RegEx issue

Dan · Jul 29, 2004

OK, I have a perl script that reads in html files and makes some link
replacements. Everything works OK except it changes something it
shouldn't. Here is my line of code:

@getstaf2[0] =~ s!href=\"([^(/)]+)[\.]+([^@?]+)\"!href=\"_miscfiles\/$1\.$2\"!ig;

This code replaces a file of the form <a href="whatever.xxx"> to <a
href="_miscfiles/whatever.xxx">.

Now that works fine, but it seems to change things it shouldn't be,
namely instances of <a href="mailto:[email protected]"> to <a
href="_miscfiles/[email protected]">.

Interestingly, if I have two or more mailto references on a page, it
will nicely not touch the first, but will change the second. More
interestingly, if I take out the global parameter 'g' from the end of
the regex, things for fine for the emails (it doesn't touch them), but
then the actual whatever.xxx replacements don't get done.

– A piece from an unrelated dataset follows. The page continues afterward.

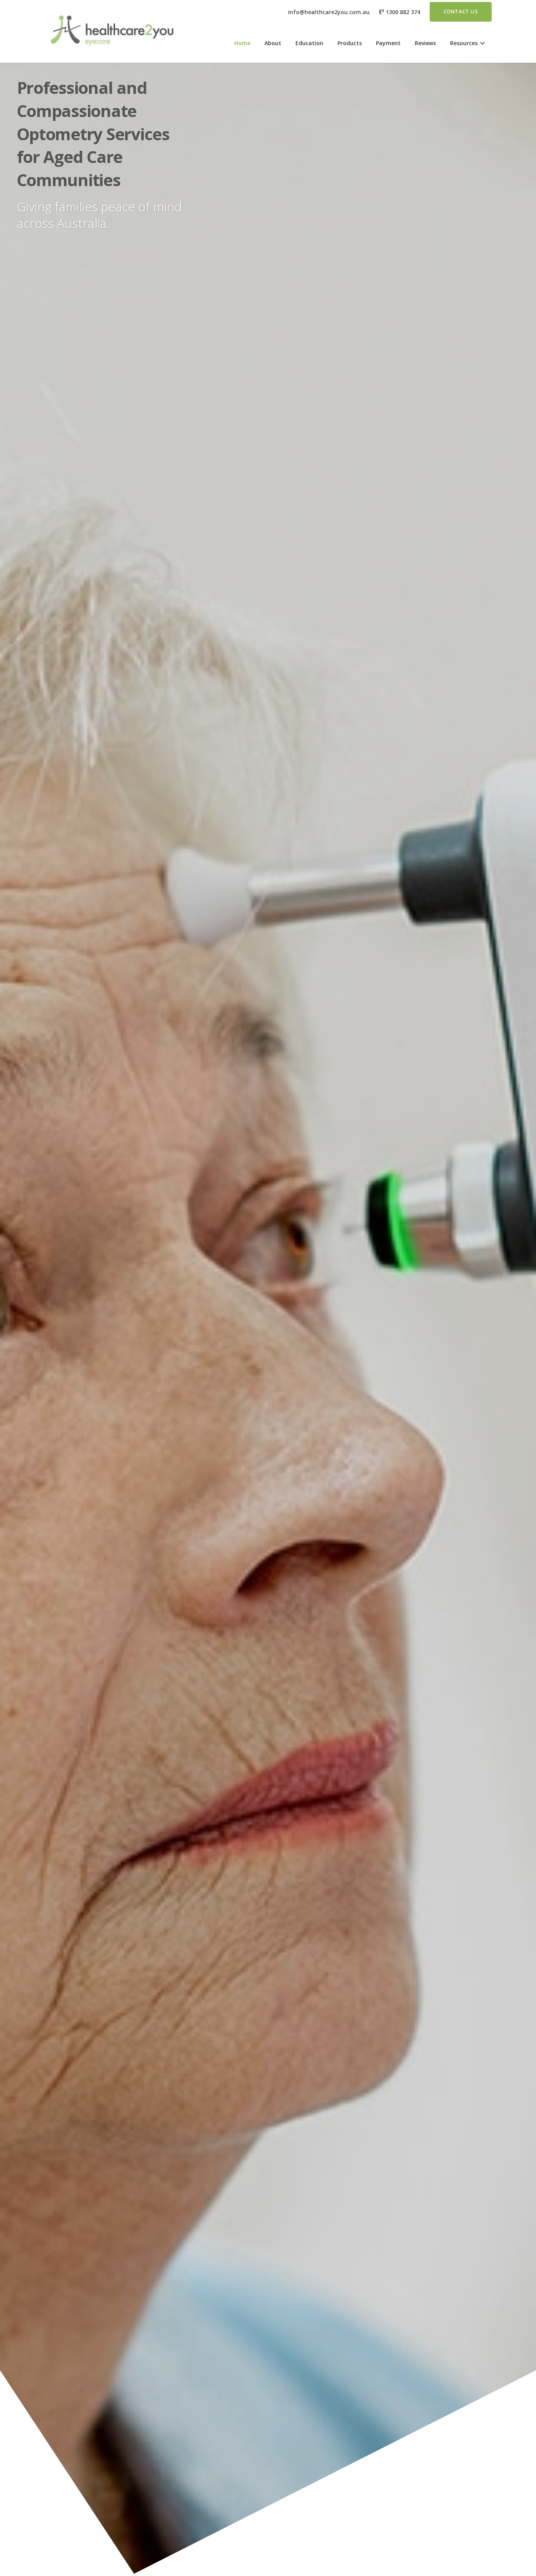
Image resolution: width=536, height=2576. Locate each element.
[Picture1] (111, 31)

So I don't understand why it would (a) leave one alone but not the
other since the 'g' should make it do the same for all instances, or
(b) touch the email references at all. The [^?@] atom should make sure
it skips over any email address that happen to be of the form
(e-mail address removed).

Any help is greatly appreciated!! I've been trying to get this solved
for days!

Thanks,

Dan

Paul Lalli · Jul 29, 2004

OK, I have a perl script that reads in html files and makes some link
replacements. Everything works OK except it changes something it
shouldn't. Here is my line of code:

@getstaf2[0] =~ s!href=\"([^(/)]+)[\.]+([^@?]+)\"!href=\"_miscfiles\/$1\.$2\"!ig;

This code replaces a file of the form <a href="whatever.xxx"> to <a
href="_miscfiles/whatever.xxx">.

Now that works fine, but it seems to change things it shouldn't be,
namely instances of <a href="mailto:[email protected]"> to <a
href="_miscfiles/[email protected]">.

Interestingly, if I have two or more mailto references on a page, it
will nicely not touch the first, but will change the second. More
interestingly, if I take out the global parameter 'g' from the end of
the regex, things for fine for the emails (it doesn't touch them), but
then the actual whatever.xxx replacements don't get done.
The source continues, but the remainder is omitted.